Generation and characterization of a novel tetravalent bispecific antibody that binds to hepatitis B virus surface antigens

• Published in: Molecular immunology Vol. 37; no. 18; pp. 1123 - 1130
• Main Authors: Park, Sung Sup, Ryu, Chun Jeih, Kang, Young Jun, Kashmiri, S.V.S., Hong, Hyo Jeong
• Format: Journal Article
• Language: English
• Published: England Elsevier Ltd 01.12.2000
• Subjects: Antibodies, Bispecific - genetics; Antibodies, Bispecific - immunology; Antibodies, Monoclonal - genetics; Antibodies, Monoclonal - immunology; Antibody Affinity; Antibody engineering; Bispecific antibody; Hepatitis B Antibodies - genetics; Hepatitis B Antibodies - immunology; hepatitis B surface antigen; Hepatitis B Surface Antigens - immunology; Hepatitis B virus; Immunoglobulin Fc Fragments - genetics; Immunoglobulin Fc Fragments - immunology; Immunoglobulin Variable Region - genetics; Immunoglobulin Variable Region - immunology; Models, Molecular; Precipitin Tests; S antigen; Single-chain antibody; Single-chain antibody; CHO, Chinese hamster ovary; HBV, hepatitis B virus; BSA, bovine serum albumin; mAb, monoclonal antibody; FBS, fetal bovine serum; PBS, phosphate buffered saline; V H, heavy-chain variable domain; Bispecific antibody; ELISA, enzyme-linked immunosorbent assay; PAGE, polyacrylamide gel electrophoresis; C γ1, gamma 1 heavy chain constant region; V L, light-chain variable domain; Ag, antigen; bp, base pair; PCR, polymerase chain reaction; Antibody engineering; Hepatitis B virus; ScFv, single-chain antibody fragment
• ISSN: 0161-5890; 1872-9142
• DOI: 10.1016/S0161-5890(01)00027-X

Hepatitis B virus (HBV) infection is a worldwide public health problem affecting about 350 million people. HBV envelope contains three surface antigens, called pre-S1, pre-S2 and S. For the prophylaxis of HBV infection, only an anti-S monoclonal antibody was tested for the protective efficacy against HBV infection, but it was shown to be incomplete. In addition, some immune escape mutants carrying mutations on the S antigen were reported. Therefore, a multivalent bispecific antibody rather than a single monoclonal antibody would be more beneficial for the prophylaxis of HBV infection. We have generated a novel tetravalent bispecific antibody with two binding sites for each of the S and pre-S2 antigens. Each of the antigen-binding sites was composed of a single-chain Fv (ScFv).
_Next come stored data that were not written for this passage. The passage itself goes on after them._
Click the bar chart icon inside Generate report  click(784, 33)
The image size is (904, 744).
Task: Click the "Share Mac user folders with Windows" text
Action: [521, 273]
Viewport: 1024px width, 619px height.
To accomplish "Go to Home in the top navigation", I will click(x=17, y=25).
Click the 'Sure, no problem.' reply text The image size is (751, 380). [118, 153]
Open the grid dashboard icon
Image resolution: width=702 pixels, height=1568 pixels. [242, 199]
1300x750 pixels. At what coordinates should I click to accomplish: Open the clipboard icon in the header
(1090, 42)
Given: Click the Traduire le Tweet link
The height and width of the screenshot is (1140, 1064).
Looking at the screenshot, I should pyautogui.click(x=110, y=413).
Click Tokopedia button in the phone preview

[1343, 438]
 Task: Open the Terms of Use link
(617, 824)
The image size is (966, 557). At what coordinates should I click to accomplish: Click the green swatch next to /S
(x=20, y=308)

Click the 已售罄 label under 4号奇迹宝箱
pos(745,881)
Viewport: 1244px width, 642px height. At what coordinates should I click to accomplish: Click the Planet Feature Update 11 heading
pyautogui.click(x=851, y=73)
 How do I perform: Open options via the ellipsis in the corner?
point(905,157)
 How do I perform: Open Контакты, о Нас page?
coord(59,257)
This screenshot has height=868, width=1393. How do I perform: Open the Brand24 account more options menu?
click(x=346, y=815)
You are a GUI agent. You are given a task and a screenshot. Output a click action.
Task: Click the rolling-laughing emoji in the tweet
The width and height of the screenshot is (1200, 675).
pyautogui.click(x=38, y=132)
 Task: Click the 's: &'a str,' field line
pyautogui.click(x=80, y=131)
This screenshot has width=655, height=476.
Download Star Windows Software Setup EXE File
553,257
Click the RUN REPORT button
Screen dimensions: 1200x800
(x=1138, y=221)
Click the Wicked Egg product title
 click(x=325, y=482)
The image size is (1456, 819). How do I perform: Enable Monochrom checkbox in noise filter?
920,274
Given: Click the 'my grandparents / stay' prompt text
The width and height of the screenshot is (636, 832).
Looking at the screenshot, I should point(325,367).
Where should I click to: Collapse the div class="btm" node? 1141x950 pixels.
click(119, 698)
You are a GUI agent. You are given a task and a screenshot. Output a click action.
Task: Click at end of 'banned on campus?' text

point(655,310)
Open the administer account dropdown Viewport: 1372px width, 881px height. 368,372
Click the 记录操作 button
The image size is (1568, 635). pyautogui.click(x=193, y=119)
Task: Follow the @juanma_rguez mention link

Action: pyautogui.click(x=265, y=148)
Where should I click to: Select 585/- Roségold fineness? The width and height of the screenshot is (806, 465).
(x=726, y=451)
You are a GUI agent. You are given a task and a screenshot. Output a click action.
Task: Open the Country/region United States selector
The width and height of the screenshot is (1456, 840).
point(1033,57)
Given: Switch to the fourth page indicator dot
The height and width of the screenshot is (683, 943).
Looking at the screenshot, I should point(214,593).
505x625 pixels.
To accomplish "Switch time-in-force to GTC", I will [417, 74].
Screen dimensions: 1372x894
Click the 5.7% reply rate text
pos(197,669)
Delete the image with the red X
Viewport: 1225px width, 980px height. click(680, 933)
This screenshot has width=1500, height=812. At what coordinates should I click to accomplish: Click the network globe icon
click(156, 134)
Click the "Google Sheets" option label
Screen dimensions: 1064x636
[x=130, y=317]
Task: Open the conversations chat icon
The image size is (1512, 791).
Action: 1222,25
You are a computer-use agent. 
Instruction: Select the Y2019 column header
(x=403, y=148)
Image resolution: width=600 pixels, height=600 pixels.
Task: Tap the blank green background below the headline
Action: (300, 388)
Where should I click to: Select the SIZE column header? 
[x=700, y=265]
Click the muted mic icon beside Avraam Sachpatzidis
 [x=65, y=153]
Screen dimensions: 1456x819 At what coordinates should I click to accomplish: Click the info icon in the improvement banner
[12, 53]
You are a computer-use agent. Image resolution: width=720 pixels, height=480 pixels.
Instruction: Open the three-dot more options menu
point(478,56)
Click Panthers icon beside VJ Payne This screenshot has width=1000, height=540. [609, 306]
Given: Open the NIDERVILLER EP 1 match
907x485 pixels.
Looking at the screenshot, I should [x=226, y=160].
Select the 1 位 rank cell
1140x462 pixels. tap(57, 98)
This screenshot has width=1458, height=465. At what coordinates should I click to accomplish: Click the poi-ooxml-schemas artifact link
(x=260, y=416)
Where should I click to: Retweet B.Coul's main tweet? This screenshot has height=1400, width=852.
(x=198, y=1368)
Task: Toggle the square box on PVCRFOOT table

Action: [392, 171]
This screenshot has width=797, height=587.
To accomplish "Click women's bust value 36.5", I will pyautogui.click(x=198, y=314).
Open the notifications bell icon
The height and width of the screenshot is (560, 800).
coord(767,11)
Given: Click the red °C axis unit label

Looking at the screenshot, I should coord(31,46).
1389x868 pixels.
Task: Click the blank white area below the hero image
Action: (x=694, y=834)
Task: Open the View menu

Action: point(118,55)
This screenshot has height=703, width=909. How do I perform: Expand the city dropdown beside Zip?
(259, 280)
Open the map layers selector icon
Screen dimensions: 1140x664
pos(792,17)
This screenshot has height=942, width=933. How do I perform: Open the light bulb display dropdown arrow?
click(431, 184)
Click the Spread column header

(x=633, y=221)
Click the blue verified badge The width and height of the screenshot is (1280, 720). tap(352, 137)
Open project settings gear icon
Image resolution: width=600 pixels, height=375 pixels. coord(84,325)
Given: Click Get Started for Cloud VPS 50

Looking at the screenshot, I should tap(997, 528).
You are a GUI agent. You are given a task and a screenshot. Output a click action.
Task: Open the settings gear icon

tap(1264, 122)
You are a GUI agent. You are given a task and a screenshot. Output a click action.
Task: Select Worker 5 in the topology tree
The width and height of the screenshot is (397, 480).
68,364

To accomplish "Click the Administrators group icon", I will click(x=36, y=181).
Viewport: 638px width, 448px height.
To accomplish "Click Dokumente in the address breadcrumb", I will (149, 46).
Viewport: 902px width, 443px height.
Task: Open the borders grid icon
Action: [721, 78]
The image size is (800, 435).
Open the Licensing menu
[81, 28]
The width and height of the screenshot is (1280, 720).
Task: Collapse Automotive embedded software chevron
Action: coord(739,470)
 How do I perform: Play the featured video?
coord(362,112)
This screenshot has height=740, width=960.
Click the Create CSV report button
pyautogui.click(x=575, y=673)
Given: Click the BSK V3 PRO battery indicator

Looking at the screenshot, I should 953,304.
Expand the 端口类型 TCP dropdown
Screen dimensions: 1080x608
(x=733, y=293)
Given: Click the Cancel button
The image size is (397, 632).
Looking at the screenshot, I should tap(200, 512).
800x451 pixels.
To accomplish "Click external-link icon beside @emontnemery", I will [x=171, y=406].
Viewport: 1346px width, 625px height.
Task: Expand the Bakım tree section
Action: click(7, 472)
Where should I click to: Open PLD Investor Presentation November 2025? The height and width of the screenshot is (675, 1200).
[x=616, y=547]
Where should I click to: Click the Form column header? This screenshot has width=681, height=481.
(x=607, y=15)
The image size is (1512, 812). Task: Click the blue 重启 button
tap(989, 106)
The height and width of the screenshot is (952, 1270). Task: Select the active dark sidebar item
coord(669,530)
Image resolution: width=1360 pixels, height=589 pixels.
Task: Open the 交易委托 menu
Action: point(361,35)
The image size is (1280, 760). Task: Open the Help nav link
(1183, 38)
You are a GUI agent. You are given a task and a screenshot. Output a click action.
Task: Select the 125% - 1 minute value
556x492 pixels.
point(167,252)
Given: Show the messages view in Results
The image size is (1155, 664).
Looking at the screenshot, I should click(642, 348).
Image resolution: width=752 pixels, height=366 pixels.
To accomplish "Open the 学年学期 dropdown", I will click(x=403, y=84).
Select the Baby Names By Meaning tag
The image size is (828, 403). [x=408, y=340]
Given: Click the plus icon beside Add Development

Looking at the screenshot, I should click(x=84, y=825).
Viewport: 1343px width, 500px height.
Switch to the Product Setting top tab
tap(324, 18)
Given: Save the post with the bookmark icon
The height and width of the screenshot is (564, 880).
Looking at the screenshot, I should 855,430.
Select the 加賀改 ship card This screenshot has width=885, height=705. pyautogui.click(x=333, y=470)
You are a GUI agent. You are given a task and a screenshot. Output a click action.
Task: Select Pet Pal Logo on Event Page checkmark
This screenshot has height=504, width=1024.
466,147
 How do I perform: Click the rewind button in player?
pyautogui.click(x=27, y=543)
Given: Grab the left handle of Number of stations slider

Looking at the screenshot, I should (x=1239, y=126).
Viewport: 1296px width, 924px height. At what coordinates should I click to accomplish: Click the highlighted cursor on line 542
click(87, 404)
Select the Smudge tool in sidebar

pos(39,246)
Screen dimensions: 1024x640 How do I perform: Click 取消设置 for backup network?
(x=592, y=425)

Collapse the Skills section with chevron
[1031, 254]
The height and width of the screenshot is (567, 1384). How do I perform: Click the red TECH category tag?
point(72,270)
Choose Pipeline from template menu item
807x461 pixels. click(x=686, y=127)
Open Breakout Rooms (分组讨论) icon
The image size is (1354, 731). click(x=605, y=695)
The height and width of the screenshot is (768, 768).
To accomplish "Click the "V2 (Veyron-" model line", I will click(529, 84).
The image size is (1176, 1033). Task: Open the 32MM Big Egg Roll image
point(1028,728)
The tetravalent antibody was generated by constructing a single gene encoding a single-chain protein. This protein consisted of an anti-S ScFv whose carboxyl end was tethered, through a 45 amino acid linker, to the amino terminus of anti-preS2 ScFv that in turn was joined to the hinge region of human γ1 constant region. The single-chain protein was expressed in Chinese hamster ovary cells and secreted in culture supernatant as a homodimeric molecule. The tetravalent bispecific antibody showed both anti-S and anti-pre-S2 binding activities. In addition, the binding affinity of the bispecific antiboy for HBV particles was greater than that of either parental antibody. The tetravalent bispecific antibody is a potentially useful reagent for the prevention and treatment of HBV infection.